Your Utah state legislature at work. In less than a month, Speaker Curtis and his fellow voucher voting Republicans will have egg all over their face when their bill to create vouchers is repealed by Utahns. Rather than work on finding out what their constituents actually want and making laws around those ideas, these Republicans are trying to sell something Utahns don't want by threatening a recession.
Still, Giles and Ann Florence, Salt Lake school teachers who attended the meeting, weren't comforted by the lawmakers' assurances about vouchers or even how the so-called town meeting was put together. The gatherings are being organized around the state by the Informed Voters Project, a political issue committee of lawmakers who support vouchers. Democrats are not invited, nor is anyone from the organized voucher opposition.
The Florences complained they spent all day trying to find one of the meetings, calling newspaper and lawmakers' offices, before they found a listing in The Tribune.
They found the town meeting at Daybreak development's community center a disappointment.
"There was no open discussion - it was definitely loaded in favor of vouchers," Giles Florence said. "It was not a town meeting." The voucher discussion began with a slick promotional film, paid for by the Milton Friedman Foundation, that presented the voucher program as necessary to prepare Utah for an expected onslaught of 155,000 new students over the next five years.
The short video that included cameos by Hughes, Rep. Aaron Tilton, R-Springville, and Senate President John Valentine made a case that Utah's recent prosperity is not assured and an economic downturn similar to one in the mid-1980s is possible. "Then, Utah is really in trouble," says Sen.
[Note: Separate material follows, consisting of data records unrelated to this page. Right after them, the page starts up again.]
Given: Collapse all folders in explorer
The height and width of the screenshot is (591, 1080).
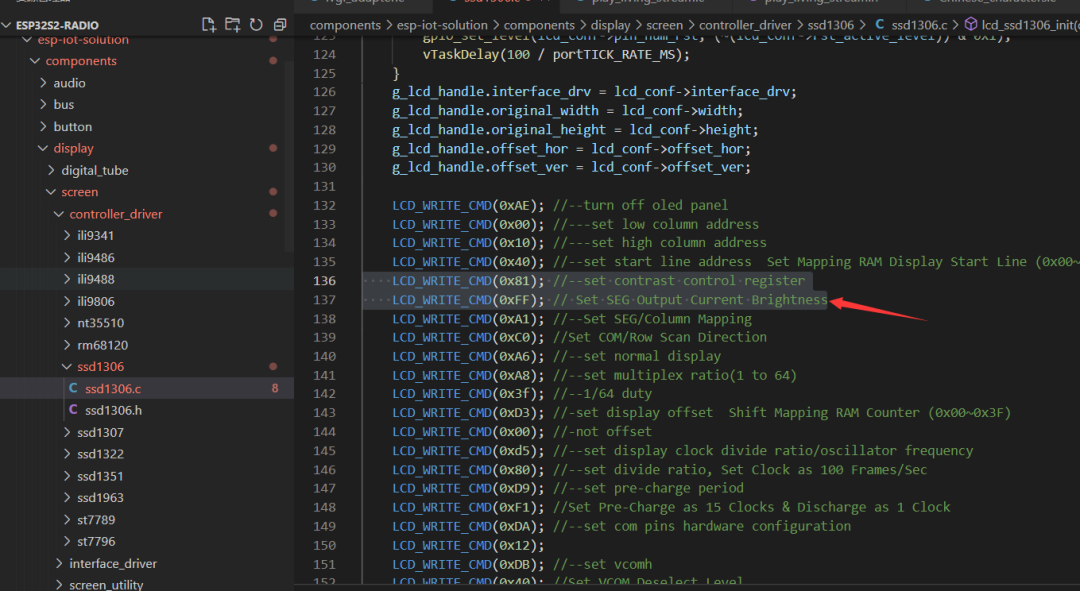Looking at the screenshot, I should (x=280, y=25).
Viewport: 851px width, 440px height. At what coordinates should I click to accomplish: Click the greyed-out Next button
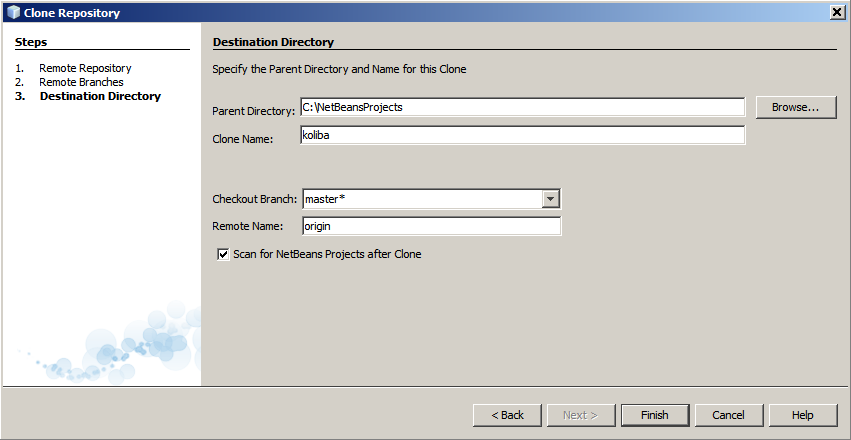[x=580, y=415]

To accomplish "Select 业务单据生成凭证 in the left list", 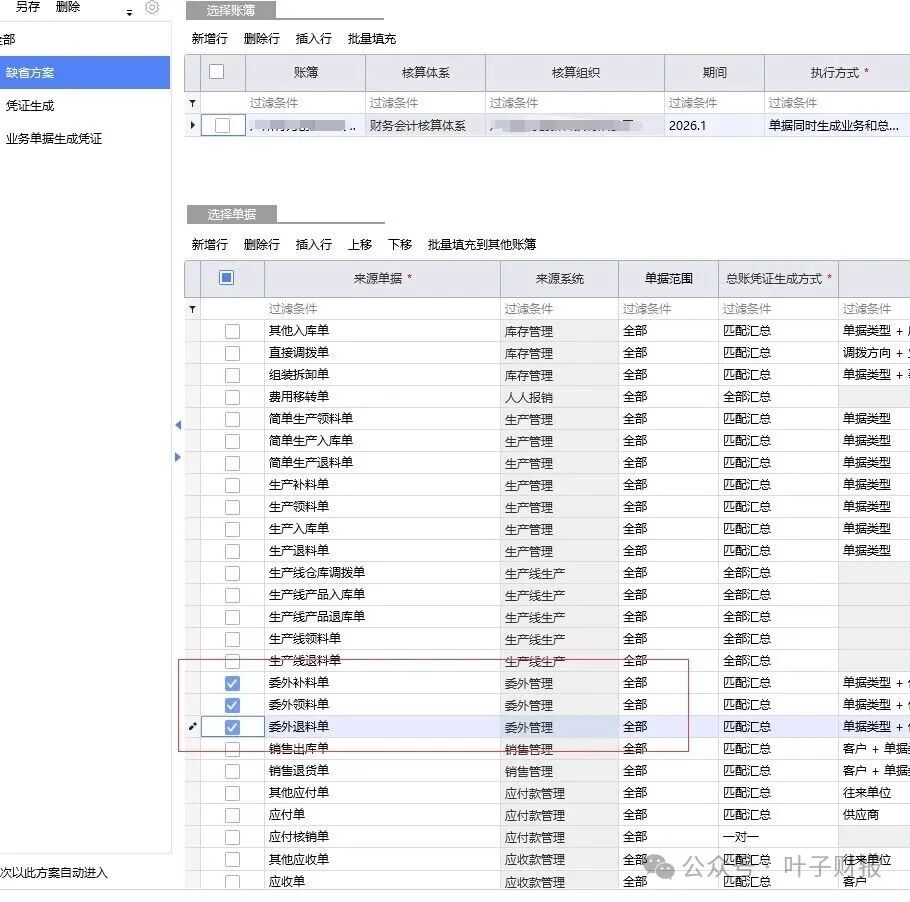I will (54, 139).
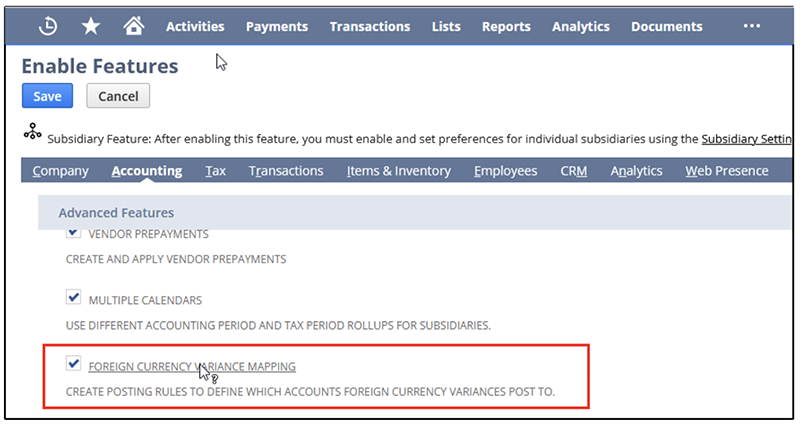The height and width of the screenshot is (428, 800).
Task: Open the more options ellipsis menu
Action: (x=752, y=26)
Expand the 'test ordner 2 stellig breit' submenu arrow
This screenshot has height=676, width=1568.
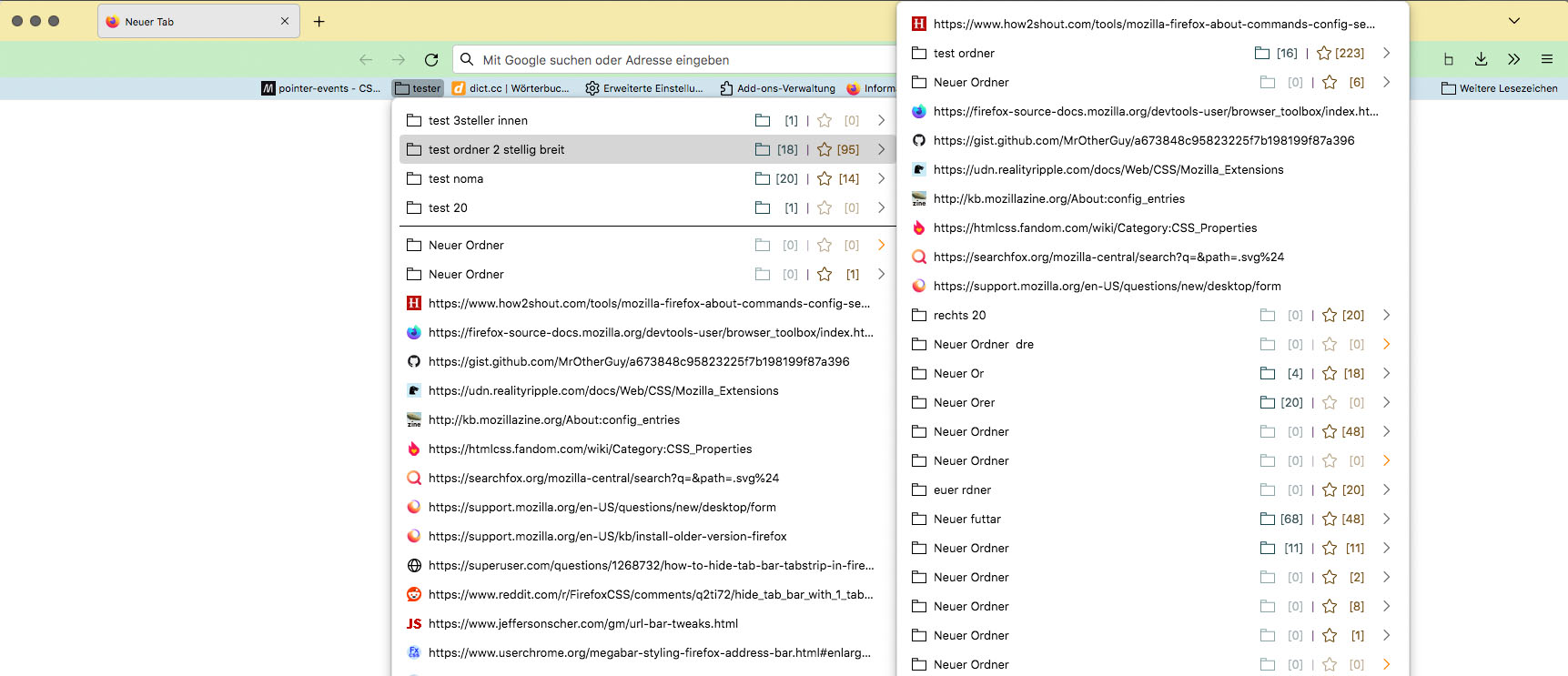[x=881, y=149]
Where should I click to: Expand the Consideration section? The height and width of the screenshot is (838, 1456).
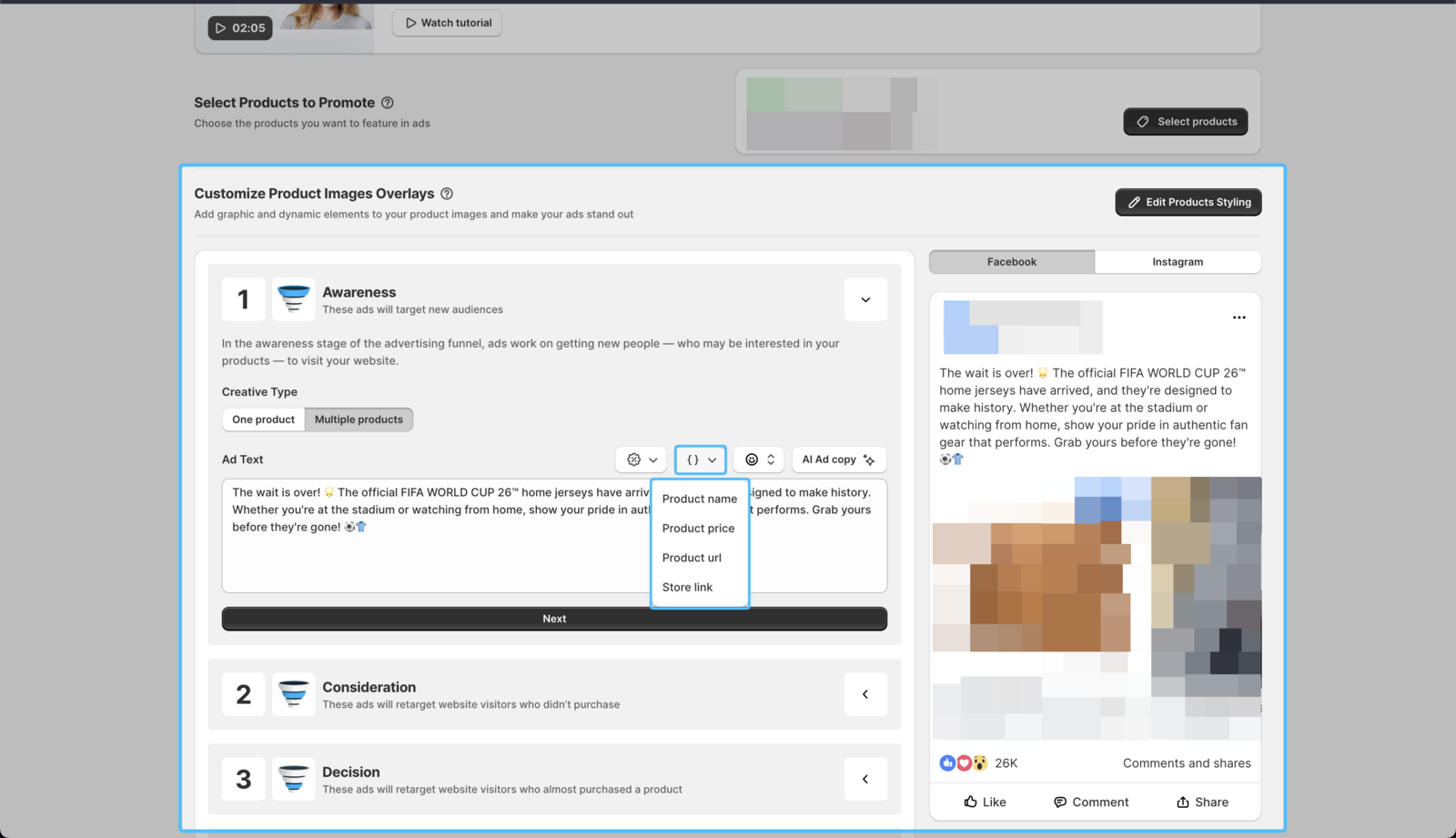[x=865, y=694]
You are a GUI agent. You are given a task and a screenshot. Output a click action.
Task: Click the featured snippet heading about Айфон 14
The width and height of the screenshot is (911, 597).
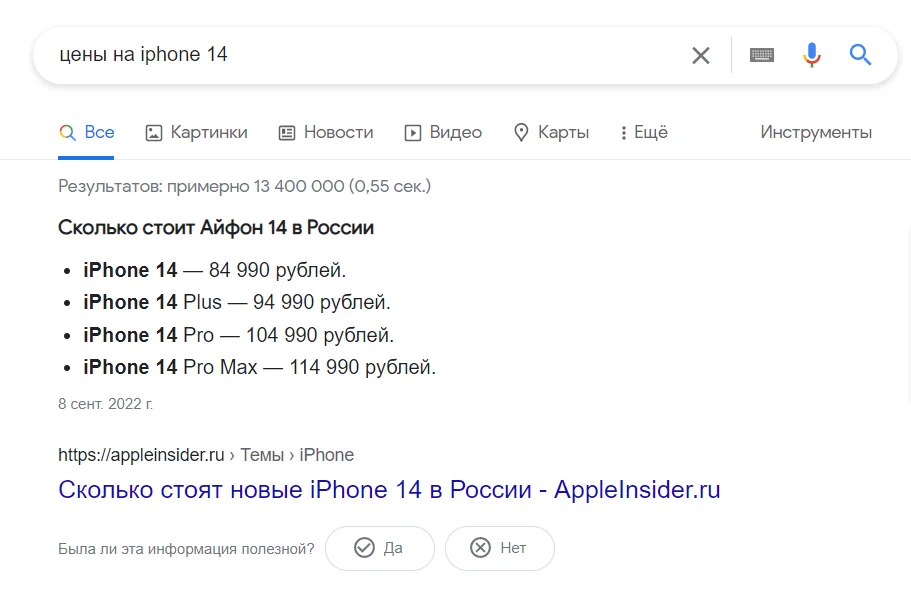coord(216,228)
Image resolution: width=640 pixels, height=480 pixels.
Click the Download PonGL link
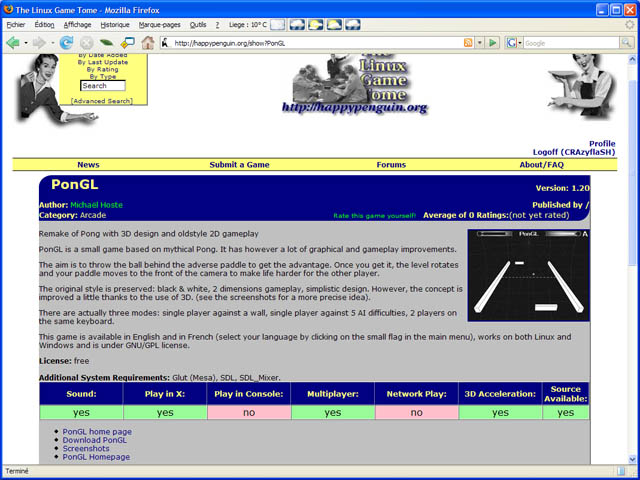tap(95, 440)
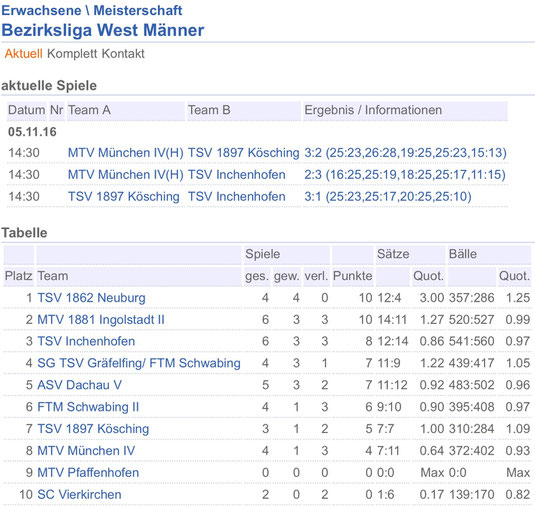Switch to the Komplett tab
This screenshot has height=507, width=535.
(72, 54)
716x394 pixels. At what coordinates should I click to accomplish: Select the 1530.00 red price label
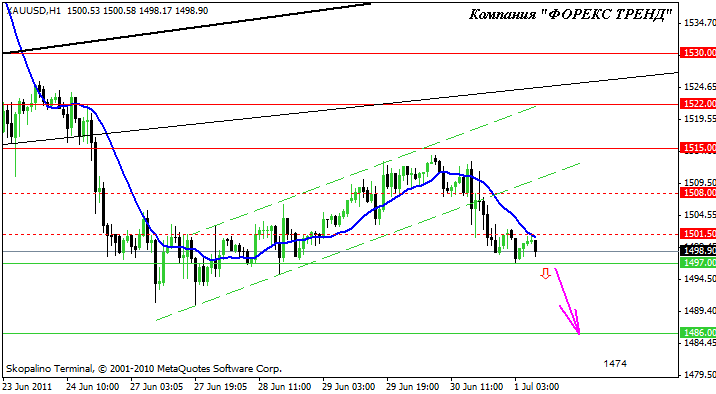[x=698, y=53]

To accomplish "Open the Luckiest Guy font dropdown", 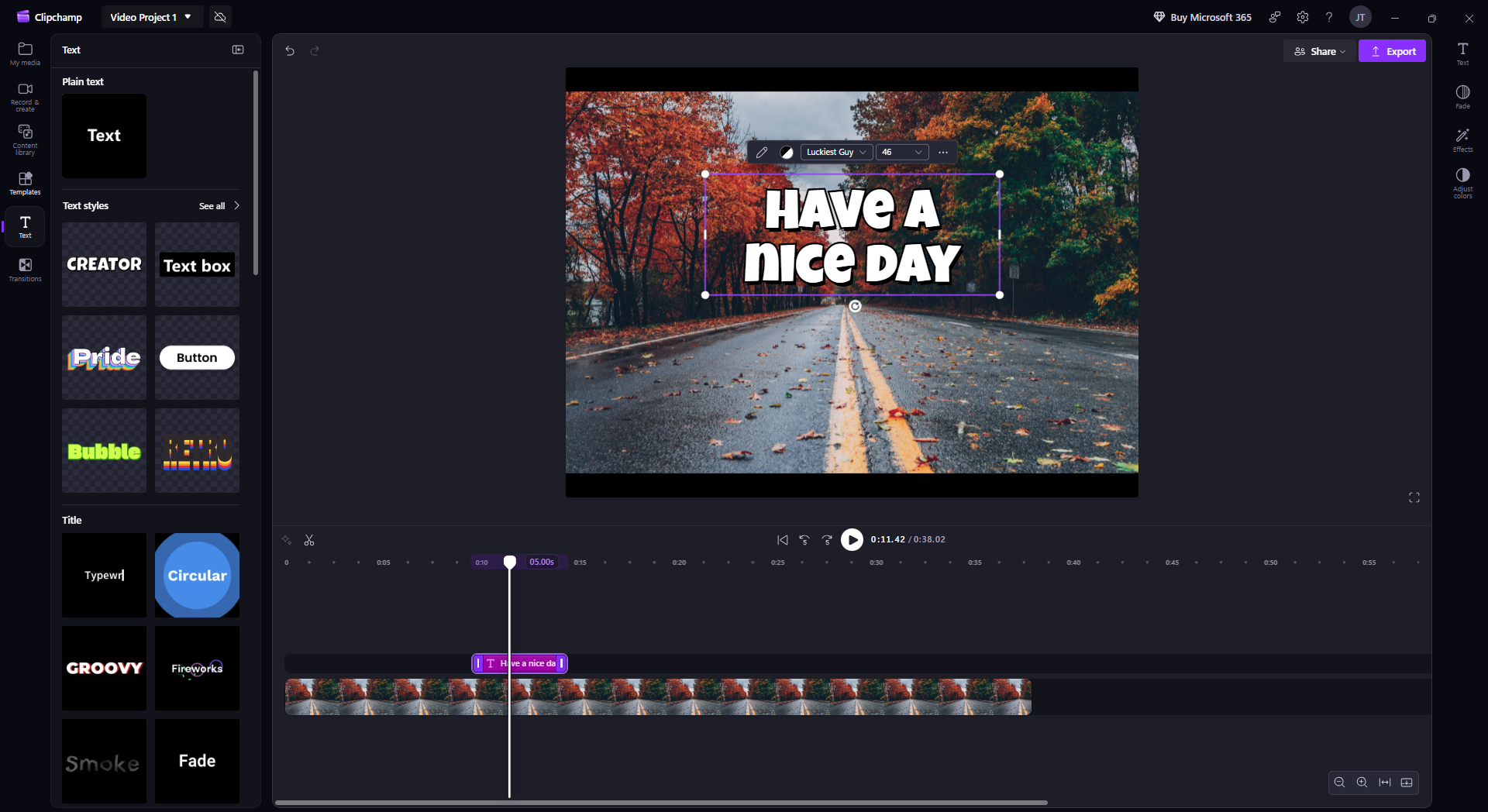I will (836, 153).
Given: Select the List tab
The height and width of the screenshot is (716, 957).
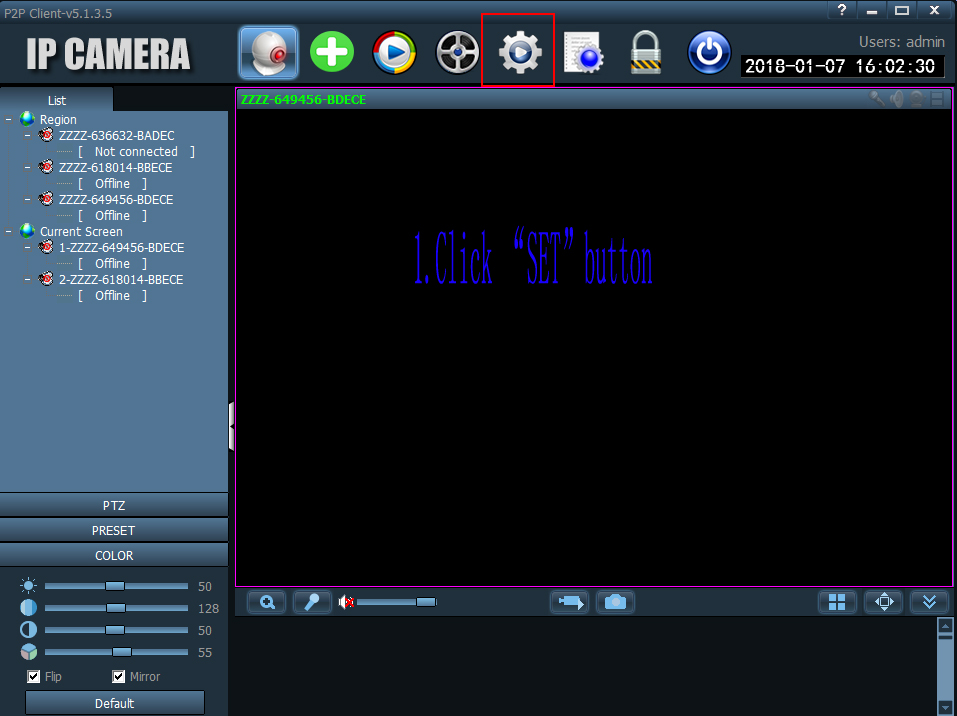Looking at the screenshot, I should (57, 100).
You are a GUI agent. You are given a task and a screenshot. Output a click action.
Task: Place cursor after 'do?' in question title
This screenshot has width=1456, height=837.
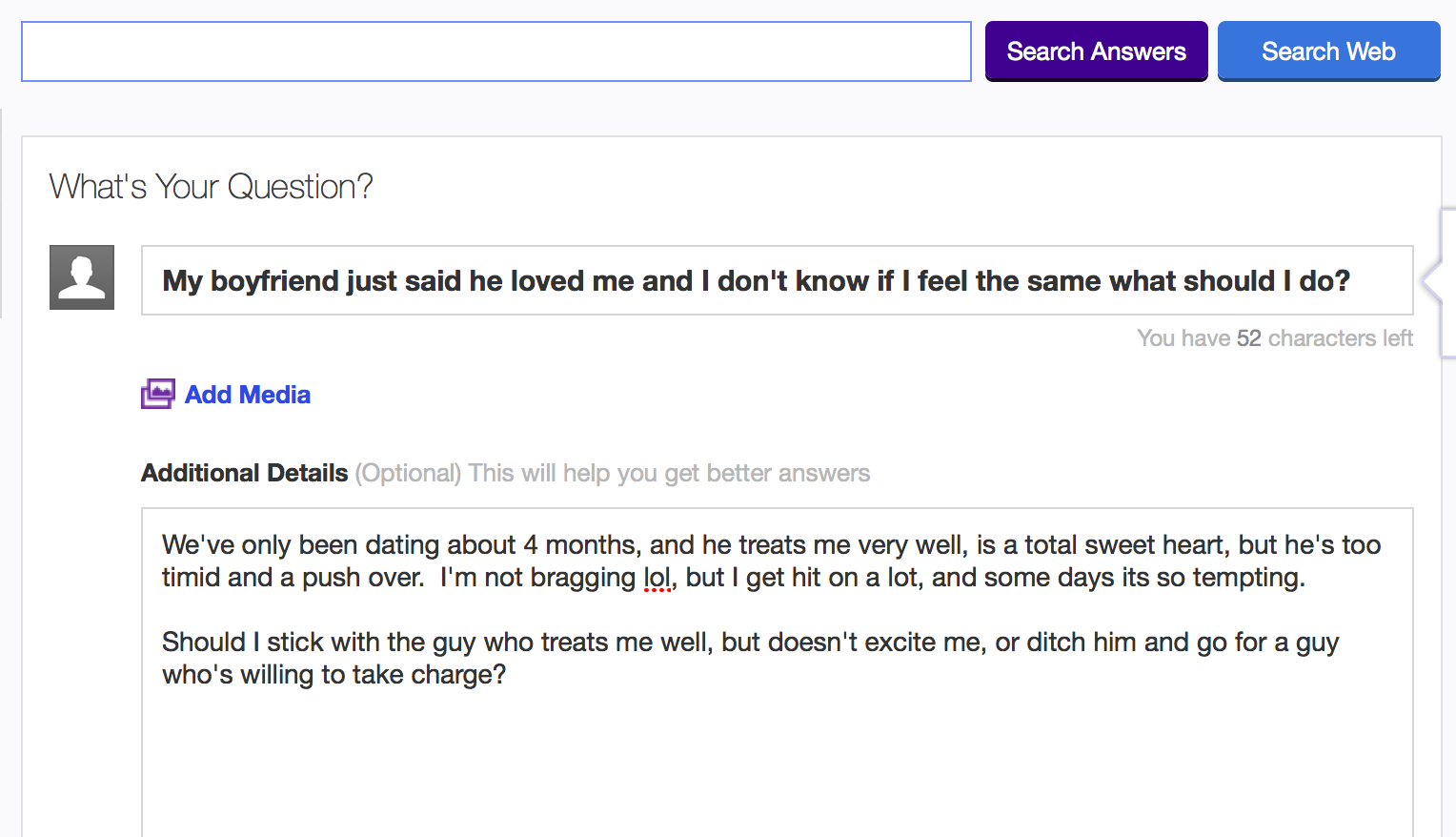pos(1353,281)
Margaret Dayton, R-Orem, in the film. "Everyone agrees something has to be changed," says Tilton.
Utah's stalled voucher program, which must survive a referendum next month to be implemented, is the change needed, the film maintains, because it would reduce the number of students in classrooms while leaving additional money for public schools.
The meeting ended with these legislators handing out copies of the poorly drafted bill and a plea that this bill is not saying bad things about public schools. If you are having to sell your bill or program by saying what it doesn't do, or what other people say about it isn't true, you are already in trouble.

2 comments:

rmwarnick said...

Got a robocall today. Fake town meeting on vouchers scheduled for Draper City Hall on Saturday, 9 am.

Marshall said...

I got a robo call too but I answered the questions as very upset Republican against vouchers and...surprise...I didn't get invited to a town hall meeting.

If anyone else has received this robo call please post how you answered the questions.